Boston Globe Page One (via the Globe’s ePaper):
WSJ Page One (via The Newseum’s Today’s Front Pages):
5 badly hurt Stoneham men and the Marathoner friend they cheered for face a long path ahead in solidarity
Paul Norden was sleeping in his room at Beth Israel Deaconess Medical Center on Friday, groggy from painkillers for his amputated right leg, when he heard a rustle of curtains near the door and then, “What’s up, kid?”
The voice was achingly familiar. It sounded like his buddy Jarrod Clowery from Stoneham. Norden had last seen his friend as they huddled with his brother and two other boyhood pals near the Boston Marathon finish line, inches away from the second bomb.
It could not be Clowery, though. He was being treated for burns at Brigham and Women’s Hospital, two blocks away, a couple of doors down from Paul’s older brother, J.P., who also lost a leg.
Yet from behind the curtain, Clowery emerged, dressed in a hospital gown and smiling mischievously.
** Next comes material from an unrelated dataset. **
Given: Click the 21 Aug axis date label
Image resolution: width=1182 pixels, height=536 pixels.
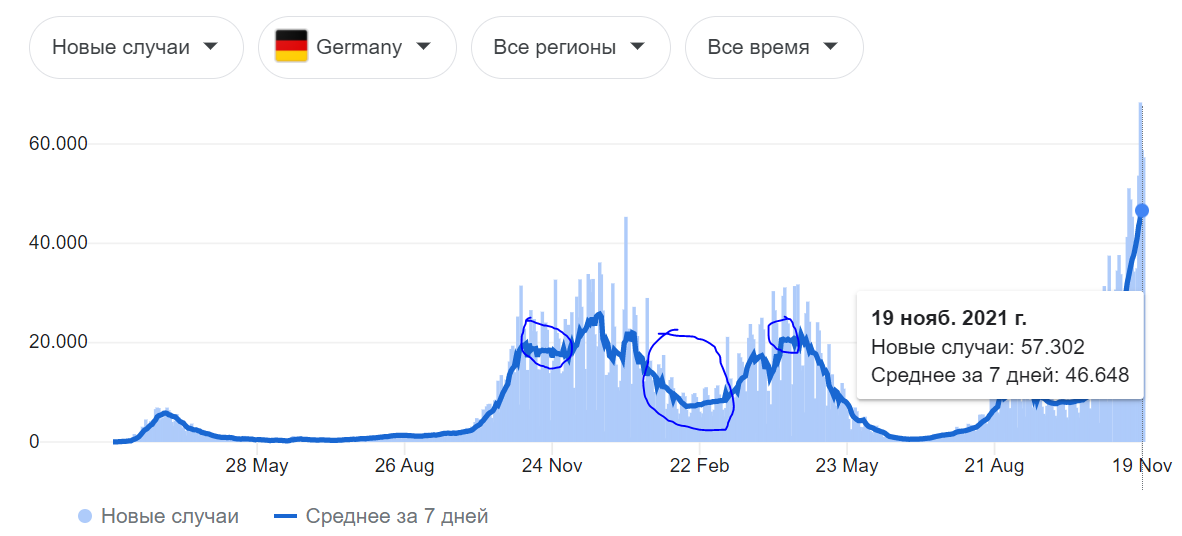Looking at the screenshot, I should (994, 465).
Another friend had pushed Clowery’s wheelchair from the Brigham.
And he said this to his childhood friend: “Yeah, dude, I escaped. I had to see you. I had to come.”
Meanwhile, Liz Norden – the mother of Paul and J.P. – has to go.
From the WSJ story:
Liz Norden has moved through each day since the Boston Marathon bombings on prayers, support from friends and just a few hours of sleep a night. She is in the shower by 4:30 a.m. and on the road soon after to beat the morning traffic into Boston.
All day and late into the night, she shuttles between two hospitals visiting her sons, J.P., 33 years old, and Paul, 31. The brothers are best friends who share a love of basketball. They have always lived near one another outside Boston, and both have worked as roofers since high school. Now, their bond has been deepened by tragedy: Each lost his right leg in the bombings.
Ms. Norden, 50, says she fights to stay upbeat, to “keep them believing.” When she feels tears coming, she ducks into a bathroom to cry. She is hopeful her sons will eventually resume full lives, but the road seems long and uncertain. “When it’s very quiet late at night, the reality sets in that life as we know it is over,” she says. “Honestly, it’s like a nightmare.”
God, these stories are sad. Feels like we owe it to the victims to read them.